North didn’t hesitate or question me. He hit the enter key and instantly, all the words disappeared. All but one.

PROCEED.

Almost immediately, a new window opened and the words COMMAND_COMPLETED appeared on screen.

“Thank you,” I heard North murmur as his body went slack against the chair. He looked back at me. “I thought we were screwed.”

“But we’re not?” I asked, just to make sure.

“Not so far,” he said, laying his forehead on my stomach. “Now we wait.”

I stared at the clock at the bottom of the screen as it ticked from 11:58 to 11:59 to 12:00. When nothing happened, I tapped North’s head.

“It’s midnight,” I told him. “Nothing’s happening.”

“It could take a couple of minutes,” North said, his voice muffled against my sweatshirt. “Someone at Gnosis has to initiate the reboot, and he’ll want to be sure everyone is logged out of the internal network before he does.”

“And the new algorithm will go into effect when the servers come back on?” I asked him.

“It should.” He sat back in his chair. “Although I’m not sure how the solar storm will affect Lux generally. But as long as the app is working, the algorithm should too.”

“And what about us? Will we be okay?”

“Oh, we’ll be fine,” he said, pulling me back down into his lap. “We’ll hole up in my apartment and play battery-operated electronics and eat cold SpaghettiOs from the can.”

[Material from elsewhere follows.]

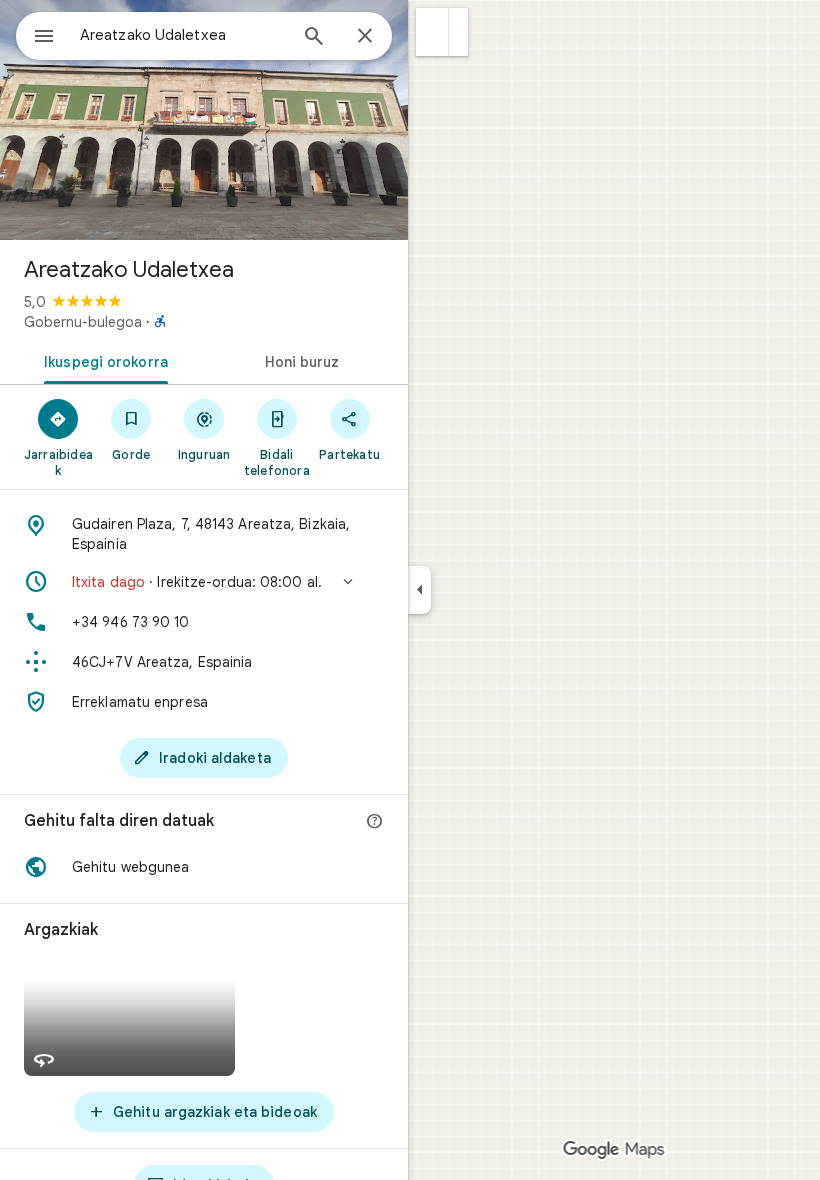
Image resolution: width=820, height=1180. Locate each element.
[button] (432, 32)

At 12:02, there was a wave of whew sounds as the rows and rows of machines around us began to power down. The terminal was the last to shut off, and when it did, the room was completely quiet. The emergency lights gave the room an eerie green glow.

“What happens if someone comes down here?” I whispered.

North didn’t look up. “We run.”

But no one came. A few minutes later the servers turned back on again in a ripple of beeps and whirls. After the quiet, the noise was unnerving. I felt uneasy now.

A loud clang behind me made me jerk so violently, North’s head snapped back. “What was that?” I whispered.

“I don’t know,” North said, sounding as concerned as I felt. He spun in his chair and we both saw it. A wall where the society’s secret door had been.